| WORK ORDER |
Where the records below reach the line containing "This screenshot has width=127, height=158.", start transcribing, and end with the line containing "811x570 pixels.", exactly and with nothing else added.

| DATASET EXCERPTS |
:::::

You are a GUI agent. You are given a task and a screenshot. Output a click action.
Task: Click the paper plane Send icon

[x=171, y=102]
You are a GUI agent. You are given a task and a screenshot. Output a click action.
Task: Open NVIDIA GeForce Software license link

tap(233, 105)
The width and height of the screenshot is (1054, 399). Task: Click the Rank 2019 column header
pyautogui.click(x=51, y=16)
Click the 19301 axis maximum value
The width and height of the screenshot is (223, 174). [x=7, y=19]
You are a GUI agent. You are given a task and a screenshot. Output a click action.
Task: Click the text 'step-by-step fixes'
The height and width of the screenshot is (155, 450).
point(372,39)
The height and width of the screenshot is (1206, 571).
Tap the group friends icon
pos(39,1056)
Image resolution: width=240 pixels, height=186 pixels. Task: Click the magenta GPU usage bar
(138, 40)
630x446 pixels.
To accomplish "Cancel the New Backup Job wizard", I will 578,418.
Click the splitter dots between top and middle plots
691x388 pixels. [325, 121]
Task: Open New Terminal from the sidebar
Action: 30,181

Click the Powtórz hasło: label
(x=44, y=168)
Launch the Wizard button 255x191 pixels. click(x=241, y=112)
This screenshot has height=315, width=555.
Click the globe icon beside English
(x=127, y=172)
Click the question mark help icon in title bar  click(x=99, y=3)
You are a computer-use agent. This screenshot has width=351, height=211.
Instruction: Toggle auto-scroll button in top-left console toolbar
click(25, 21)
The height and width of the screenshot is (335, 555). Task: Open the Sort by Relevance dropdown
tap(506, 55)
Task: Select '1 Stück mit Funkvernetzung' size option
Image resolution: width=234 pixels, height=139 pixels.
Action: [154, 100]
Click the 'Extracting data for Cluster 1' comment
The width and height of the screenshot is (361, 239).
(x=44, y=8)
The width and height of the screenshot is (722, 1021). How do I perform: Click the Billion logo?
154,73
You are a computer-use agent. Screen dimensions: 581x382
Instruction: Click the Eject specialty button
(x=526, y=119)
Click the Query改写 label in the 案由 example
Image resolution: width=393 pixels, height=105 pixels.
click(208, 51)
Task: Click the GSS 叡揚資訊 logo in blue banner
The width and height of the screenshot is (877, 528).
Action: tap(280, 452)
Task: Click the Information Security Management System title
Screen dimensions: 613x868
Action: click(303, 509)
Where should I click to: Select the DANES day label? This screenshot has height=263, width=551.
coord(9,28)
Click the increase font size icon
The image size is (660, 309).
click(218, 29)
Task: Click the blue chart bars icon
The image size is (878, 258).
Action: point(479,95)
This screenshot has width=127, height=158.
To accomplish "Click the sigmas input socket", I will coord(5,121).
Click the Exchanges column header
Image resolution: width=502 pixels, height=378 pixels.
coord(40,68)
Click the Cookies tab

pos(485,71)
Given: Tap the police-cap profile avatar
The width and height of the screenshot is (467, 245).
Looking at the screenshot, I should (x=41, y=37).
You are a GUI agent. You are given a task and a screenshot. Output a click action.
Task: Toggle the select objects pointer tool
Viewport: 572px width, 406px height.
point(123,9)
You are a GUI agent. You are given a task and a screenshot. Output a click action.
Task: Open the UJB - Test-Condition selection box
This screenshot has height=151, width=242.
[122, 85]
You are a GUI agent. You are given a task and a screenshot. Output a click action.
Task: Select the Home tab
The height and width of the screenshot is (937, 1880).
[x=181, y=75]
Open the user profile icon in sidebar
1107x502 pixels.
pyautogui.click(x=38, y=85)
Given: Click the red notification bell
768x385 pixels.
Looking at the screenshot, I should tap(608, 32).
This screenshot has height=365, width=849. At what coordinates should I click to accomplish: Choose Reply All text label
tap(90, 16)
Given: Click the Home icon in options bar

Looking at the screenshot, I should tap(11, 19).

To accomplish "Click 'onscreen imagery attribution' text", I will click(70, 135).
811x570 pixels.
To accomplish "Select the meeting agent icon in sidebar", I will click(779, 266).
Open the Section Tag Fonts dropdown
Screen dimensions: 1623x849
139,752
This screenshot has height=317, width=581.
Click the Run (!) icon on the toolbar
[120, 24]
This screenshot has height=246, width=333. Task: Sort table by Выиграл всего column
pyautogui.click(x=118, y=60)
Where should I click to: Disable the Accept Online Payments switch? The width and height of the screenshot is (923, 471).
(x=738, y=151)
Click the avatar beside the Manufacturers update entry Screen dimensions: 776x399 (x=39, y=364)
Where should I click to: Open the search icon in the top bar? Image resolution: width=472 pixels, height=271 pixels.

:::::

| RESPONSE AREA |
This screenshot has width=127, height=158.
To accomplish "Click the sigmas input socket", I will coord(5,121).
Click the Exchanges column header
Image resolution: width=502 pixels, height=378 pixels.
coord(40,68)
Click the Cookies tab

pos(485,71)
Given: Tap the police-cap profile avatar
The width and height of the screenshot is (467, 245).
Looking at the screenshot, I should (x=41, y=37).
You are a GUI agent. You are given a task and a screenshot. Output a click action.
Task: Toggle the select objects pointer tool
Viewport: 572px width, 406px height.
point(123,9)
You are a GUI agent. You are given a task and a screenshot. Output a click action.
Task: Open the UJB - Test-Condition selection box
This screenshot has height=151, width=242.
[122, 85]
You are a GUI agent. You are given a task and a screenshot. Output a click action.
Task: Select the Home tab
The height and width of the screenshot is (937, 1880).
[x=181, y=75]
Open the user profile icon in sidebar
1107x502 pixels.
pyautogui.click(x=38, y=85)
Given: Click the red notification bell
768x385 pixels.
Looking at the screenshot, I should tap(608, 32).
This screenshot has height=365, width=849. At what coordinates should I click to accomplish: Choose Reply All text label
tap(90, 16)
Given: Click the Home icon in options bar

Looking at the screenshot, I should tap(11, 19).

To accomplish "Click 'onscreen imagery attribution' text", I will click(70, 135).
811x570 pixels.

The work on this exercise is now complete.